Background: Subjective Global Assessment (SGA) is a nutritional assessment most frequently used for assessing the nutritional risk among patients with hemodialysis (HD) and peritoneal dialysis (PD).
However, special background and training is needed in order to use the tool properly. The Mini Nutritional Assessment (MNA) is a commonly used nutritional assessment tool. It is simple, non-invasive, and maybe accurately used by individuals without special training. However, feasibility of using the MNA in assessing PD patients has not been adequately assessed.
Objective: This study attempted to evaluate the possibility of using the MNA to predict the nutritional risk status of PD patients.
Methods: The study employed purposive sampling and recruited PD patients from a hospital-managed PD center in Central Taiwan. Subjects who agreed to participate and signed an informed consent were
interviewed with a structure questionnaire for eliciting basic personal data and answers to the MNA.

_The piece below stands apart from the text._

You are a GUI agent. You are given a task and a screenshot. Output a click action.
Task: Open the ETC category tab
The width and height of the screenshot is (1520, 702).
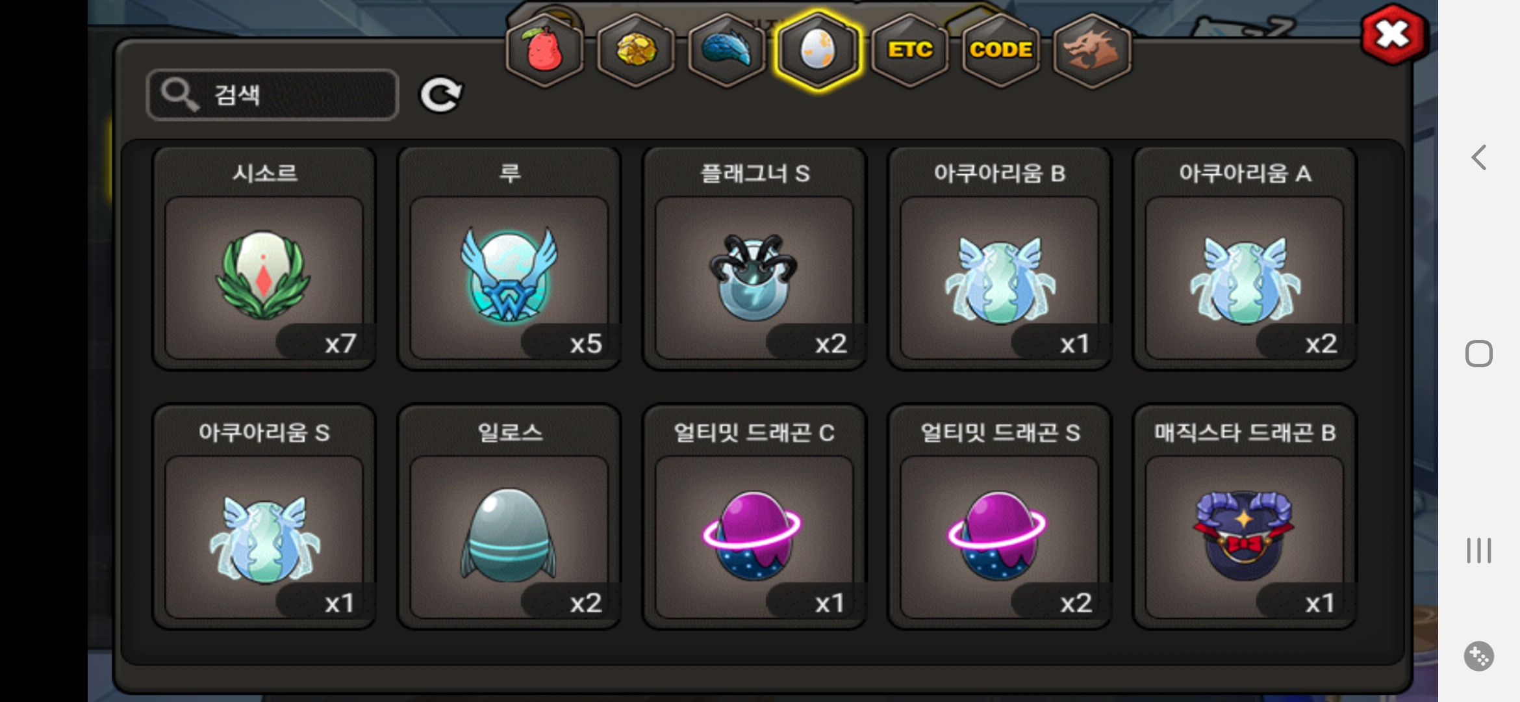(910, 50)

Subject’s nutritional status was assessed with the SGA and the MNA in two forms, the short form and the long form, for screening and assessment of nutritional status, respectively. The short form was composed of the first 6 questions of the 18 long form questions. The short and long form each has three versions: the original and two modified versions (T-1 and T-2). T-1 adopted population-specific anthropometric cut-points whereas T-2 further changed the weightings or the three anthropometric parameters in the scale and BMI was totally replaced by mid-arm circumference and calf circumference in the scale. All versions maintained the same total scores and rating scales as the original version. Results were analyzed with Spearman correlation and regression analysis.

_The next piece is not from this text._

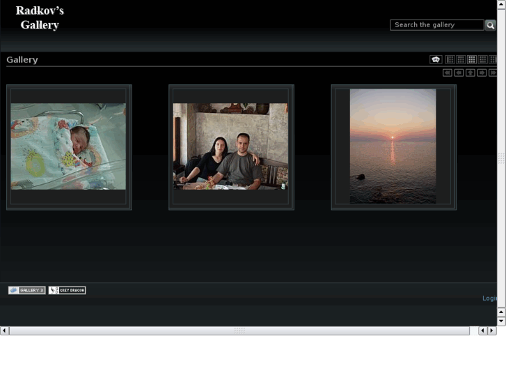Choose the highlighted full-grid layout icon

(x=472, y=60)
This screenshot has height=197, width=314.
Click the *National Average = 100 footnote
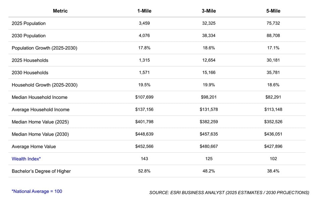tap(37, 191)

Results: MNA short form T-1 and T-2 versions, like the SGA, rated fewer PD patients at risk of malnutrition than did the long form MNA. Results rated with the long form MNA correlated better with health or
nutritional indicators than did results predicted with the short form MNA or the SGA. Regression analysis suggests that age, Kt/V, serum albumin, appetite status, nPCR and calf circumference were associated with the nutritional status of PD patients.
Conclusion: Among the versions and scales examined, the long form MNA-T-2 appears to have the best predictive ability in rating the nutritional status of PD patients. The SGA and the short form MNA appear to under-rate the nutritional risk of PD patients. Some items that are included in the long form MNA but not in the short form MNA or the SGA appear to be the reason for the discrepancy.